■ **TEXT**:

§

Feature

The Sound of Freedom

Composed during World War II, Aaron Copland’s Lincoln Portrait reflects the mood of the times during which it is performed.

HUMANITIES, July/August 2007, Volume 28, Number 4

Some ten days after news of the attack on Pearl Harbor had circulated throughout the country, the conductor André Kostelanetz wrote to Jerome Kern, Virgil Thomson, and Aaron Copland with a commission. He hoped for three works that would have “a correlated idea in that they are to represent a musical portrait gallery of great Americans.” Kostelanetz suggested George Washington, Paul Revere, Walt Whitman, Robert Fulton, Henry Ford, and Babe Ruth as suitable subjects to memorialize in music. Thomson chose Fiorello LaGuardia, the mayor of New York City, along with the journalist Dorothy Thompson, his colleague at the Herald Tribune. Copland proposed Walt Whitman. But Kern had already selected Mark Twain, and because Kostelanetz did not want two writers in the group of three portraits, Copland turned to Lincoln.

Whitman and Lincoln were hardly random choices: They dominated the historical imagination of the Left—Communists, Democrats, and Popular Front alike. Both men were embraced as representatives from the American past of contemporary and democratic values. And both were associated with the Civil War, opposed to slavery, and committed to preserving the Union.

§

■ **DATASET EXTRACT**:
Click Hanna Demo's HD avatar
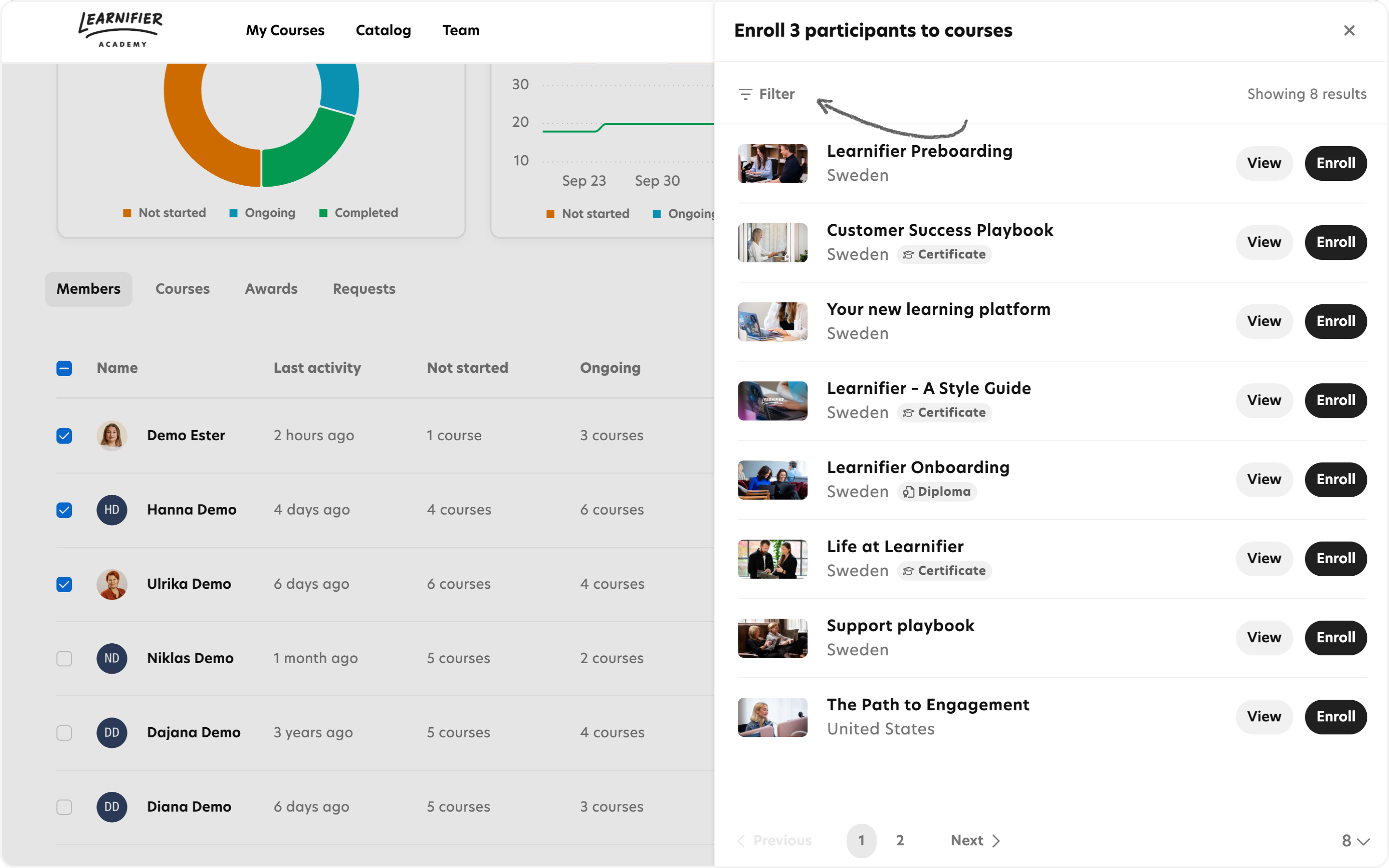 point(111,510)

§

■ **INSTRUCTIONS**:
(a) Using the feature on Copland's Lincoln Portrait, decide whether each statement agrees with it. Give yes or no for each, with the deciding words quoted exactly. (i) Kostelanetz sent his commission about ten days after news of the Pearl Harbor attack had spread. (ii) Copland first proposed Mark Twain as his subject. (iii) Dorothy Thompson was Thomson's colleague at the Herald Tribune.
(b) Return the passage of the feature on Copland's Lincoln Portrait from "Some ten days" up to and including "turned to Lincoln.", copied word for word.

■ **RESULTS FOR EACH TASK**:
(a)
(i) Yes: "Some ten days after news of the attack on Pearl Harbor had circulated throughout the country, the conductor André Kostelanetz wrote to Jerome Kern, Virgil Thomson, and Aaron Copland with a commission."
(ii) No: "Copland proposed Walt Whitman. But Kern had already selected Mark Twain"
(iii) Yes: "the journalist Dorothy Thompson, his colleague at the Herald Tribune."

(b)
Some ten days after news of the attack on Pearl Harbor had circulated throughout the country, the conductor André Kostelanetz wrote to Jerome Kern, Virgil Thomson, and Aaron Copland with a commission. He hoped for three works that would have “a correlated idea in that they are to represent a musical portrait gallery of great Americans.” Kostelanetz suggested George Washington, Paul Revere, Walt Whitman, Robert Fulton, Henry Ford, and Babe Ruth as suitable subjects to memorialize in music. Thomson chose Fiorello LaGuardia, the mayor of New York City, along with the journalist Dorothy Thompson, his colleague at the Herald Tribune. Copland proposed Walt Whitman. But Kern had already selected Mark Twain, and because Kostelanetz did not want two writers in the group of three portraits, Copland turned to Lincoln.